==== Provided records ====

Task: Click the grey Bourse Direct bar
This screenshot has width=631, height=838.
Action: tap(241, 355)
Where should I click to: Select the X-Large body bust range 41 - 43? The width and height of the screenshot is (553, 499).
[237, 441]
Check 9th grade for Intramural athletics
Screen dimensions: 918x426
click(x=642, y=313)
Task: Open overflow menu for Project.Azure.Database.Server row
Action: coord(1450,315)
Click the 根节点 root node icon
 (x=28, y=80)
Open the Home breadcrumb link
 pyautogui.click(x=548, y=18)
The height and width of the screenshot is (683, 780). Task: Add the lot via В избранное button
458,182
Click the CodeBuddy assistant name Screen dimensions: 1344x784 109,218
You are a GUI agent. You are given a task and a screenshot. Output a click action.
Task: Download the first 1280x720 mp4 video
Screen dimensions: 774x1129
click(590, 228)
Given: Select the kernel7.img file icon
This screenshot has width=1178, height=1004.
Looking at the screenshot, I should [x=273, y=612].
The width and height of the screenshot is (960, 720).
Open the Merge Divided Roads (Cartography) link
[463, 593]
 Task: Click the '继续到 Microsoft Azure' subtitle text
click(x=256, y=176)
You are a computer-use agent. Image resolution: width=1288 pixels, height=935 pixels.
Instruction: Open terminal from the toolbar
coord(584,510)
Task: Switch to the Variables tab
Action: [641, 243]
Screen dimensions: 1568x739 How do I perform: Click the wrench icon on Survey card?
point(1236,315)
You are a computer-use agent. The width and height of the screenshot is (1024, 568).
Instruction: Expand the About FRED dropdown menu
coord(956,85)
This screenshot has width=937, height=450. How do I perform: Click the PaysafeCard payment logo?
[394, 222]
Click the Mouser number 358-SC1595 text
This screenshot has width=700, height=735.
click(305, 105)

====

> To do: Give every entry back exactly as it was written above.

> Answer box:
Task: Click the grey Bourse Direct bar
This screenshot has width=631, height=838.
Action: tap(241, 355)
Where should I click to: Select the X-Large body bust range 41 - 43? The width and height of the screenshot is (553, 499).
[237, 441]
Check 9th grade for Intramural athletics
Screen dimensions: 918x426
click(x=642, y=313)
Task: Open overflow menu for Project.Azure.Database.Server row
Action: coord(1450,315)
Click the 根节点 root node icon
 (x=28, y=80)
Open the Home breadcrumb link
 pyautogui.click(x=548, y=18)
The height and width of the screenshot is (683, 780). Task: Add the lot via В избранное button
458,182
Click the CodeBuddy assistant name Screen dimensions: 1344x784 109,218
You are a GUI agent. You are given a task and a screenshot. Output a click action.
Task: Download the first 1280x720 mp4 video
Screen dimensions: 774x1129
click(590, 228)
Given: Select the kernel7.img file icon
This screenshot has width=1178, height=1004.
Looking at the screenshot, I should [x=273, y=612].
The width and height of the screenshot is (960, 720).
Open the Merge Divided Roads (Cartography) link
[463, 593]
 Task: Click the '继续到 Microsoft Azure' subtitle text
click(x=256, y=176)
You are a computer-use agent. Image resolution: width=1288 pixels, height=935 pixels.
Instruction: Open terminal from the toolbar
coord(584,510)
Task: Switch to the Variables tab
Action: [641, 243]
Screen dimensions: 1568x739 How do I perform: Click the wrench icon on Survey card?
point(1236,315)
You are a computer-use agent. The width and height of the screenshot is (1024, 568).
Instruction: Expand the About FRED dropdown menu
coord(956,85)
This screenshot has width=937, height=450. How do I perform: Click the PaysafeCard payment logo?
[394, 222]
Click the Mouser number 358-SC1595 text
This screenshot has width=700, height=735.
click(305, 105)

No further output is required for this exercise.